Skip every picture. Print each line from the one containing "Task: Click the" through the end of the records below, word for word.

** Working data follows **

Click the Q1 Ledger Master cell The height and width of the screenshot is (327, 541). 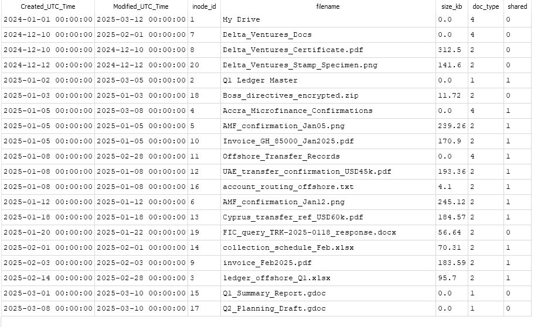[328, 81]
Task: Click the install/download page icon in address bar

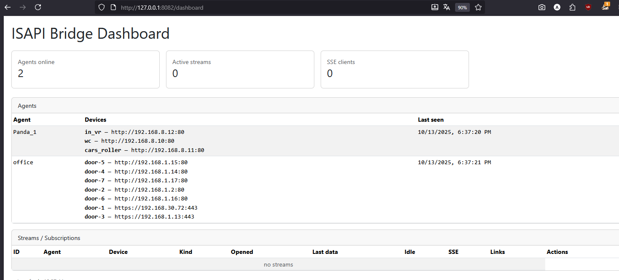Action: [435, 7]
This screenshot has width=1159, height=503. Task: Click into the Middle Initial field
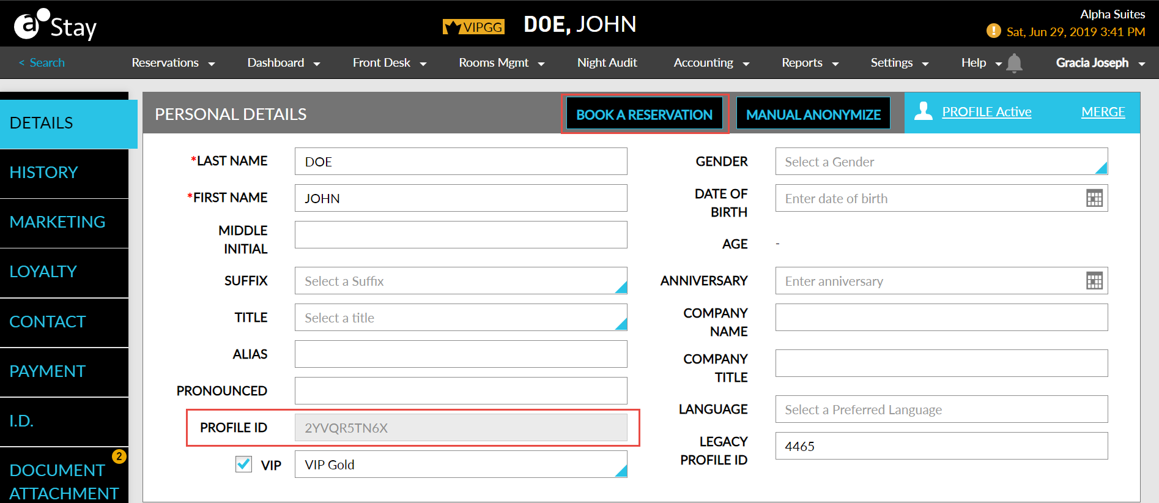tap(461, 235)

** End of Working data **

* Result *
Task: Click the install/download page icon in address bar

Action: [435, 7]
This screenshot has width=1159, height=503. Task: Click into the Middle Initial field
tap(461, 235)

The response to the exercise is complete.